MLOps Training Logs: Day 4
Apoorv Mishra
Game Dev Generalist | Programmer | Technical Artist | Unreal Engine | C++ | Unity | C# | AR/VR/XR | Android | Windows | Cloud Computing
Machine Learning:
Thus far we know, a "model" is the brain of the program that it uses to make judgments/predictions based on the data it has been fed. It is like we humans learn from our experiences. The program takes experience from the data it is fed, and the process of gaining experience is called "training".
The model is a mathematical function. There are different models for machine learning, but the most basic, where all beginners start, is the Linear Regression.
Till now we knew that the formula that our model uses is: y = cx. Where y is the dependent variable, x is the predictor and c is the weight, also known as the coefficient. This kind of model is fine for ideal data, for example:
But this is an ideal data set, where each x is related to each y by the same coefficient. In reality, the datasets are more complex, and such a formula fails badly. Also, on plotting the line for y = cx, the line always passes through the origin, stating that for x = 0, y always must be 0. This is not true for many cases. To handle this problem, we were introduced to another term, biases.

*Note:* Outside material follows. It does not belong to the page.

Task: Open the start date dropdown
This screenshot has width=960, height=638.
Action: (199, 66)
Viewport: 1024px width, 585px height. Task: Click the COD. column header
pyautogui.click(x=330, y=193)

Biases are constants that tell us what would be the value of y if x was 0. Biases also add on to the product of weight and x to give a more accurate result, as each x, or feature has some weightage on the result and the result is also biased towards certain features. I say "each x" because for each y, or dependent variable, there may be many "x"s that it may depend on, for example, results of a student depend on many more factors, than just duration of studies.

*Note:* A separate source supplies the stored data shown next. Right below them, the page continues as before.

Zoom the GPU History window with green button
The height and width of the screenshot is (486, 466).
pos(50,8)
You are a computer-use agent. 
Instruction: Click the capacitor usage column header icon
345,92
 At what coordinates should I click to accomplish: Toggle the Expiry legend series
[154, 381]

The machine uses a hit and trial method for the calculation of weights and biases, that we'll learn in further classes.
Salary Estimator App using ML and Python
After getting to know some basics about ML and python, its time to build a very simple user application using what we learn, because we are "MLOps". This app will be called "Salary Estimator" and will help the HR of a company judge what salary can be offered based on years of experience. Of course, this is not practical, but it is a fun learning exercise.
To start with, we used a dataset that contained two columns, one for "years of experience" and the other for "salary". The dataset was less ideal than the one shown above. We used the LinearRegression model from sklearn.linear_model library. We trained the model on the dataset and exported the trained model to a new file using the dump function of the joblib module from the sklearn.externals library. We need to export the trained model so that we do not need to train it every time we run the program, and we can quickly just get the predictions.
Next, we create a new python program, where we load the trained model using the load function of the same python module that was used to dump the trained model. Then, we take input from the user and use the model.predict() function to predict the expected salary, and print the prediction as output.
Image Processing and Computer Vision:
Just like humans eyes help us with vision, that feeds the image data into our brain, the computer's or our program's brain, i.e, the model, can also be fed images by the vision of the computer, i.e, the webcam, so that it may be trained on the image data. Computer vision has other uses as well.
To begin with, we can use the cv2.VideoCapture() function from the cv2 library. This function can be used to read input from a video file, an image sequence, or the webcam. For reading from a file, pass the filename as an argument, or pass an int (0, 1, 2, etc.) for selecting the camera, if only one camera is connected, or in a laptop, for the in-built camera, pass 0 as the argument. This function returns a <VideoCapture object>, that constantly reads from the camera.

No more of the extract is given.